Tissue Doppler imaging (TDI) is a noninvasive echocardiographic method for the diagnosis of diastolic dysfunction in patients with varying degrees of aortic stenosis (AS). Little is known however, on the utility of TDI in the serial assessment of diastolic abnormalities in AS.

Objective

The aim of the current proposal was to examine whether treatment with rosuvastatin was successful in improving diastolic abnormalities in patients enrolled in the Aortic Stenosis Progression Observation Measuring Effects of Rosuvastatin (ASTRONOMER) study.

Methods

Conventional Doppler indices including peak early (E) and late (A) transmitral velocities, and E/A ratio were measured from spectral Doppler. Tissue Doppler measurements including early (E') and late (A') velocities of the lateral annulus were determined, and E/E' was calculated.

Results

The study population included 168 patients (56 ± 13 years), whose AS severity was categorized based on peak velocity at baseline (Group I: 2.5-3.0 m/s; Group II: 3.1-3.5 m/s; Group III: 3.6-4.0 m/s). Baseline and follow-up hemodynamics, LV dimensions and diastolic functional parameters were evaluated in all three groups. There was increased diastolic dysfunction from baseline to follow-up in each of the placebo and rosuvastatin groups. In patients with increasing severity of AS in Groups I and II, the lateral E' was lower and the E/E' (as an estimate of increased left ventricular end-diastolic pressure) was higher at baseline (p < 0.05). However, treatment with rosuvastatin did not affect the progression of diastolic dysfunction from baseline to 3.5 year follow-up between patients in any of the three predefined groups.

Conclusion

In patients with mild to moderate asymptomatic AS, rosuvastatin did not attenuate the progression of diastolic dysfunction.
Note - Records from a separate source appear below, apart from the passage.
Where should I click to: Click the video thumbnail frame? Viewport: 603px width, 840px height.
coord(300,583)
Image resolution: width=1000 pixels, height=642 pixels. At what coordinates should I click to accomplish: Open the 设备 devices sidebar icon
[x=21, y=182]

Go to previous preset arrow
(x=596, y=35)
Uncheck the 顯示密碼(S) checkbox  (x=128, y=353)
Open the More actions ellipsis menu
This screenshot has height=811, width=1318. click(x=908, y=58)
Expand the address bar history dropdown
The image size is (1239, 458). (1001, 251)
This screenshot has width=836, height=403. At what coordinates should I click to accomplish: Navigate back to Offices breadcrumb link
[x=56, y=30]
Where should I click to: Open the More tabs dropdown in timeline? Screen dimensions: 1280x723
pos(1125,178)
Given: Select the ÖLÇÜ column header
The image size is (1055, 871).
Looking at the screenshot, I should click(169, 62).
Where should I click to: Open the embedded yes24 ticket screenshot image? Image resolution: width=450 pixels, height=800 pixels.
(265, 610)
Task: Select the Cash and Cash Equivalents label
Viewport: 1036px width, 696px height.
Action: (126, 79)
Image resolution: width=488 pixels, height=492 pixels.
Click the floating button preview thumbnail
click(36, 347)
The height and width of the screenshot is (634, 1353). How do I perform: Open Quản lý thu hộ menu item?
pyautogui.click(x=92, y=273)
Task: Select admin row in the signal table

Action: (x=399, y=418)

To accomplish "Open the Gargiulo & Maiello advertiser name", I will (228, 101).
Aortic stenosis (AS) is the most common valvular heart disease in adult subjects in North America [1, 2]. It causes fixed left ventricular (LV) outflow tract obstruction, leading to concentric left ventricular hypertrophy (LVH) and diastolic dysfunction [2, 3]. Diastolic dysfunction is characterized by an increased resistance to filling due to increased LV mass, resulting in increased LV end diastolic pressures [2, 4]. The inability of the myocardium to relax compromises passive filling of the LV, leading to angina, dyspnea, and pulmonary congestion [2, 4].

Tissue Doppler imaging (TDI) is recognized as a noninvasive tool to determine abnormal LV relaxation, and has been shown to be effective in analyzing left ventricular diastolic function in relation to mitral annulus velocity [5–7]. In patients with varying degrees of AS severity, TDI is effective in evaluating diastolic dysfunction [8–12]. TDI has been shown to be effective in evaluating subtle changes in diastolic properties of the heart, even in the absence of LVH [8]. Little is known however, on the utility of TDI in the serial assessment of diastolic abnormalities in patients with AS.

The aim of the current study was to examine whether treatment with rosuvastatin was successful in improving diastolic abnormalities in patients with mild to moderate AS.

Patient Population

Between 2002-2005, 272 patients from 23 Canadian centers with mild to moderate AS were recruited for the Aortic Stenosis Progression Observation Measuring Effects of Rosuvastatin study (ASTRONOMER), a multicenter randomized trial to evaluate the effects of rosuvastatin on the progression of AS [13]. Patients between the ages of 18 and 82 years with mild to moderate AS, defined by a peak Doppler aortic valve velocity of 2.5 to 4.0 m/s, were included. Subjects were divided into three predefined categories of AS severity (peak velocity 2.5-3.0 m/s; 3.1-3.5 m/s; and 3.6-4.0 m/s). The baseline low-density lipoprotein cholesterol complex and triglyceride levels needed to be within target level for all risk categories according to the Canadian Guidelines for patients to be included in the trial [14]. Patients were excluded if they had a very high risk of coronary artery disease (CAD) with an estimated 10 year risk exceeding 30% risk, preexisting diabetes, known CAD, congestive heart failure with New York Heart Association class III or IV symptoms, uncontrolled hypertension (defined as diastolic blood pressure >100 mm Hg or systolic blood pressure > 200 mm Hg), atrial fibrillation or bradyarrhythmias, greater than moderate aortic regurgitation, significant concomitant mitral valve disease, or significant renal impairment (serum creatinine > 200 umol/L) [13]. After the baseline assessment and randomization, the patients were followed up every 3 months to assess for adverse side effects and to ensure compliance. For patients undergoing aortic valve replacement, the measurements on the last echocardiograms before surgery were used in the analysis [13].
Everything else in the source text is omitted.